(Exercise materials begins)
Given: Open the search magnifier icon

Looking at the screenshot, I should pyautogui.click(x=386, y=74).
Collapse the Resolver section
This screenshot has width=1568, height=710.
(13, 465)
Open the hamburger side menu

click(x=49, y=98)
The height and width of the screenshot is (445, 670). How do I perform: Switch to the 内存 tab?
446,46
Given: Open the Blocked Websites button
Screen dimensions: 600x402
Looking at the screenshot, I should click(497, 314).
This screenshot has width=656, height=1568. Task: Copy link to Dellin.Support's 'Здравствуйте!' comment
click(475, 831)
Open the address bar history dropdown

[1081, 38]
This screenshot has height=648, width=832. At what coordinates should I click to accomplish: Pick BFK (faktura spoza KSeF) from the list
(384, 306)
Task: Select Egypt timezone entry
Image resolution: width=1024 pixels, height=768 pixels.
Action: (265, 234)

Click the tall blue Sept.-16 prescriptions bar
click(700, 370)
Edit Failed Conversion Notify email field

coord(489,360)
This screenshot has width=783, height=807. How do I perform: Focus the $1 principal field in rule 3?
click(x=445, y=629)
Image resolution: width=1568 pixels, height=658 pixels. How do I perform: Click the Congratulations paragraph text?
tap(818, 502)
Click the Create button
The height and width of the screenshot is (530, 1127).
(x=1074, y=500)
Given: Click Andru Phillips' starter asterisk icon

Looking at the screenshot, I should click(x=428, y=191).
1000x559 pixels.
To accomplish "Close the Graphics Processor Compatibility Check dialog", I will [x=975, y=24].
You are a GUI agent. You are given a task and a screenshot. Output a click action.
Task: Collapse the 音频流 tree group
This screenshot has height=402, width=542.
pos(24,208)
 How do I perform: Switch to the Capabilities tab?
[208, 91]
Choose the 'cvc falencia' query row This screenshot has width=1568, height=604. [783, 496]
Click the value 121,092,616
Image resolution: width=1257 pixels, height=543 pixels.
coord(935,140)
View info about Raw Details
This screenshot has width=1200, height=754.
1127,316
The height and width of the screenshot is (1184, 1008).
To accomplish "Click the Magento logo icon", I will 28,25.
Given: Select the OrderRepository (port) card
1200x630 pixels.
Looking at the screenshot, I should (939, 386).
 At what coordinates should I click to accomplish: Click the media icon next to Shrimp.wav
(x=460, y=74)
(Exercise materials ends)
### [Work to be completed]
Looking back over the data above, restate word for word the lines that begin at the line with "Task: Select Egypt timezone entry" and end at the line with "Given: Select the OrderRepository (port) card", inclusive.

### [Answer for the task]
Task: Select Egypt timezone entry
Image resolution: width=1024 pixels, height=768 pixels.
Action: (265, 234)

Click the tall blue Sept.-16 prescriptions bar
click(700, 370)
Edit Failed Conversion Notify email field

coord(489,360)
This screenshot has width=783, height=807. How do I perform: Focus the $1 principal field in rule 3?
click(x=445, y=629)
Image resolution: width=1568 pixels, height=658 pixels. How do I perform: Click the Congratulations paragraph text?
tap(818, 502)
Click the Create button
The height and width of the screenshot is (530, 1127).
(x=1074, y=500)
Given: Click Andru Phillips' starter asterisk icon

Looking at the screenshot, I should click(x=428, y=191).
1000x559 pixels.
To accomplish "Close the Graphics Processor Compatibility Check dialog", I will [x=975, y=24].
You are a GUI agent. You are given a task and a screenshot. Output a click action.
Task: Collapse the 音频流 tree group
This screenshot has height=402, width=542.
pos(24,208)
 How do I perform: Switch to the Capabilities tab?
[208, 91]
Choose the 'cvc falencia' query row This screenshot has width=1568, height=604. [783, 496]
Click the value 121,092,616
Image resolution: width=1257 pixels, height=543 pixels.
coord(935,140)
View info about Raw Details
This screenshot has width=1200, height=754.
1127,316
The height and width of the screenshot is (1184, 1008).
To accomplish "Click the Magento logo icon", I will 28,25.
Given: Select the OrderRepository (port) card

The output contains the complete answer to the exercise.